Olga Sugrobova-Roth and Eckard Lingenauber, Alexei Harlamoff: Catalogue Raisonné, Düsseldorf, 2007, p. 226, no. 201, illustrated pl. 186

Condition

The following condition report was kindly provided by Simon Parkes Art Conservation, Inc.: This work is in lovely condition. It is unlined, clean and vanished. The only retouches are on the top edge addressing some frame abrasion. The work should be hung as is.
"This lot is offered for sale subject to Sotheby's Conditions of Business, which are available on request and printed in Sotheby's sale catalogues. The independent reports contained in this document are provided for prospective bidders' information only and without warranty by Sotheby's or the Seller."

Catalogue Note

Choosing Apples is a rare and elaborate example of Alexei Harlamoff’s exquisite two figure compositions, combining both genre and still life subjects.  The painting portrays two girls, possibly sisters, in the process of choosing from a bushel of apples recently collected in a basket on the floor. With her boots still on, the older girl tests the firmness of the apples on her knee, while the younger child lifts one to her cheek as if to compare it to her own rosy glow.  Though the setting is rendered in earth tones, Harlamoff uncharacteristically adorns the background with a picture frame and carved buffet deux corps, in front of which stands a table covered with a white cloth.  Upon the table sits a painted porcelain jug and between the girls a glass, pewter bowl and half-eaten apple.

Harlamoff studied at the Academy of Fine Arts in St.
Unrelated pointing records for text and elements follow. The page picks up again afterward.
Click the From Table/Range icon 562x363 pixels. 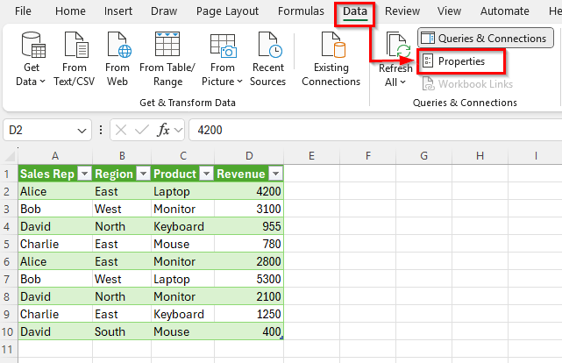[x=167, y=46]
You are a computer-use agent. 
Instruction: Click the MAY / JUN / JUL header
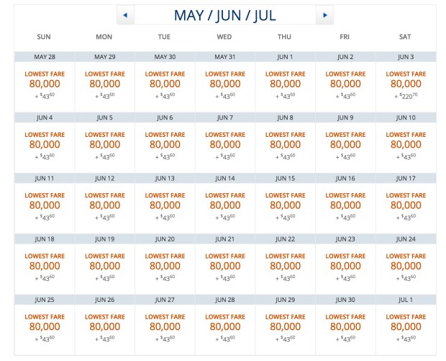(224, 14)
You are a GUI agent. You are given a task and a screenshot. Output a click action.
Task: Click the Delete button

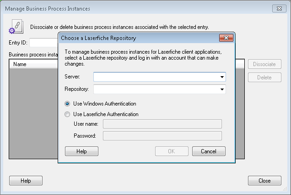point(264,78)
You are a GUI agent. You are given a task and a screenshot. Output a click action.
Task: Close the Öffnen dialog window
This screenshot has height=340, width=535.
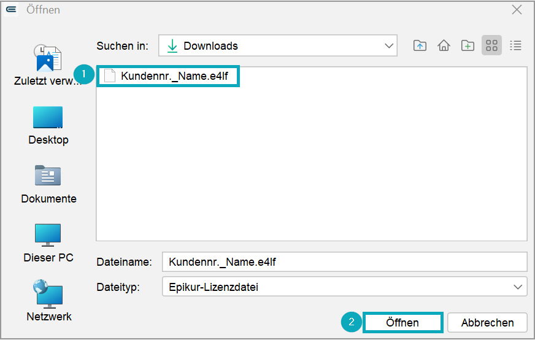tap(517, 10)
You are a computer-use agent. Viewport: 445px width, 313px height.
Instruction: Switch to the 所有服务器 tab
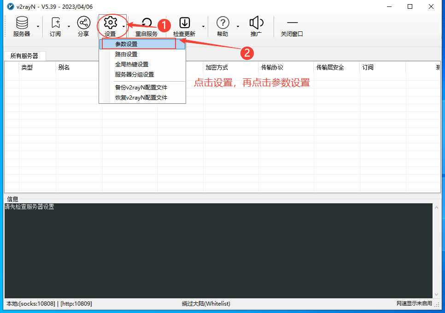pyautogui.click(x=24, y=56)
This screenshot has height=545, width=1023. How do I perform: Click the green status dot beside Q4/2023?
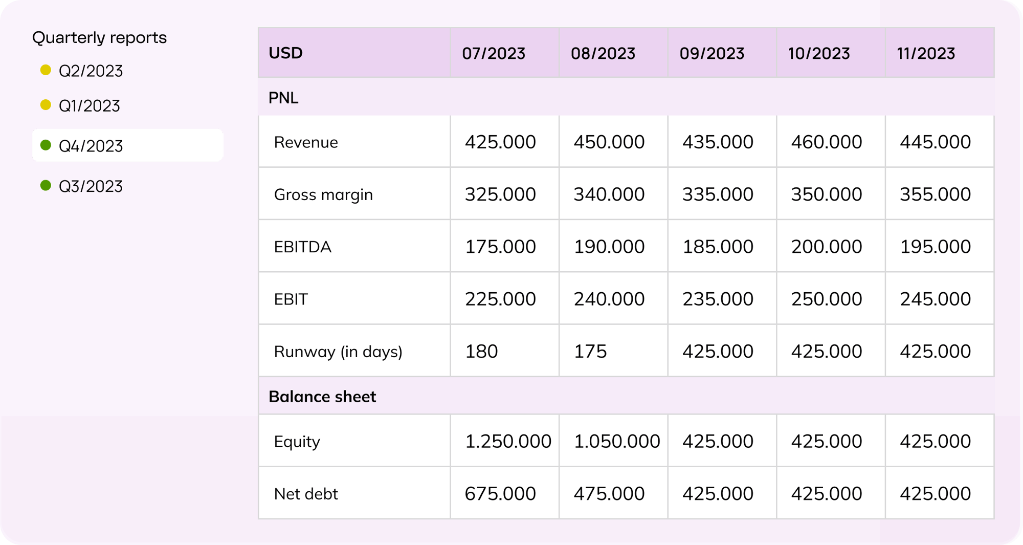pyautogui.click(x=46, y=145)
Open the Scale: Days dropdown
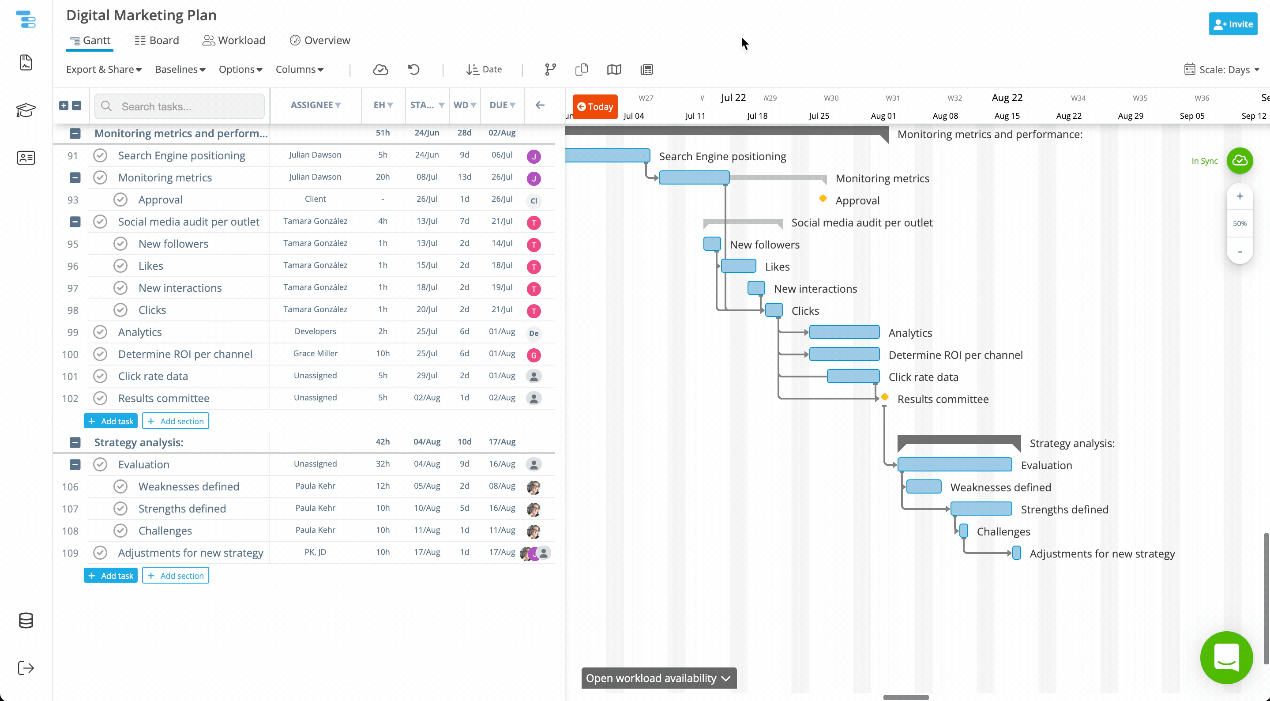The width and height of the screenshot is (1270, 701). click(x=1222, y=70)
Petersburg and won a gold medal and a travel scholarship in 1868 for his painting The Return of the Prodigal Son.  This enabled him to go to Paris, where he remained, working with the great portrait painter and teacher at the École des Beaux-Arts, Léon Bonnat (1834-1922). In his early career, Harlamoff painted many genre and religious subjects, learning his skills by copying Old Master paintings such as Rembrandt's Anatomy Lesson in the Mauritshuis in The Hague.  He also became a respected portrait painter, and counted such dignified sitters as Tsar Alexander II and Prince Demidoff among his patrons.  His most beloved subjects, however, were informal portraits of peasant girls, so popular with artists of the end of the nineteenth century, while capturing the ambiance in the details of dress and domestic context.

Harlamoff's work was exhibited in the Russian section of the Décennale exhibition of art produced between 1889 and 1900, which was part of Paris' Exposition Universelle, 1900.